[Aim] Write out the stretch of the Stapleton attack account from "The attack on" through "of what occurred.", word for word.

[Extract provided]
[Start]

The attack on the Stapleton family, however, was certainly a direct reprisal for the Athlone executions. On 2 April 1923, three armed men, members of the anti-Treaty IRA, held up Francis Stapleton as he made his way from Ballykeeran to Athlone. We have only Stapleton’s account of what happened that night, via a report that appeared in the Westmeath Independent on 7 April 1923 and newspaper coverage of a case in Athlone Circuit Court during February 1926. However, we can trace the outline of what occurred.

 

The ‘Blessed Candle’

Stapleton was cycling to Custume Barracks from Ballykeeran at 8pm on 2 April, when, at ‘a  place called Leggett's Crossing’, he was approached by three men, one of whom carried a revolver. They ordered Stapleton to stop and to dismount from his bicycle. Having complied, they ‘asked if he was Sergeant Stapleton, and he replied that he was’. They then ‘asked if he had been present at the recent executions in Athlone’, a question to which Stapleton responded in the negative, saying that ‘he could not have been at the execution in view of a post he held at the barracks’.

[End]

[Data]
[Start]

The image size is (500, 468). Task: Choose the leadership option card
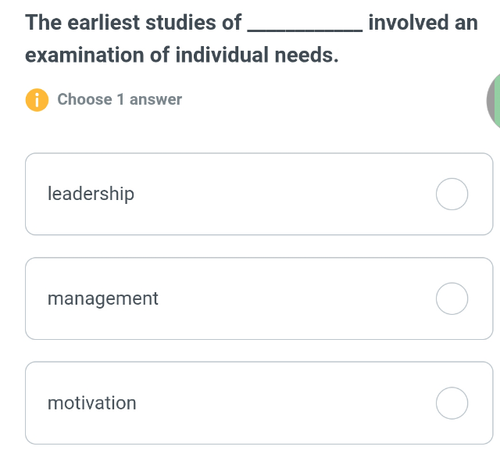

[End]

[Task answer]
The attack on the Stapleton family, however, was certainly a direct reprisal for the Athlone executions. On 2 April 1923, three armed men, members of the anti-Treaty IRA, held up Francis Stapleton as he made his way from Ballykeeran to Athlone. We have only Stapleton’s account of what happened that night, via a report that appeared in the Westmeath Independent on 7 April 1923 and newspaper coverage of a case in Athlone Circuit Court during February 1926. However, we can trace the outline of what occurred.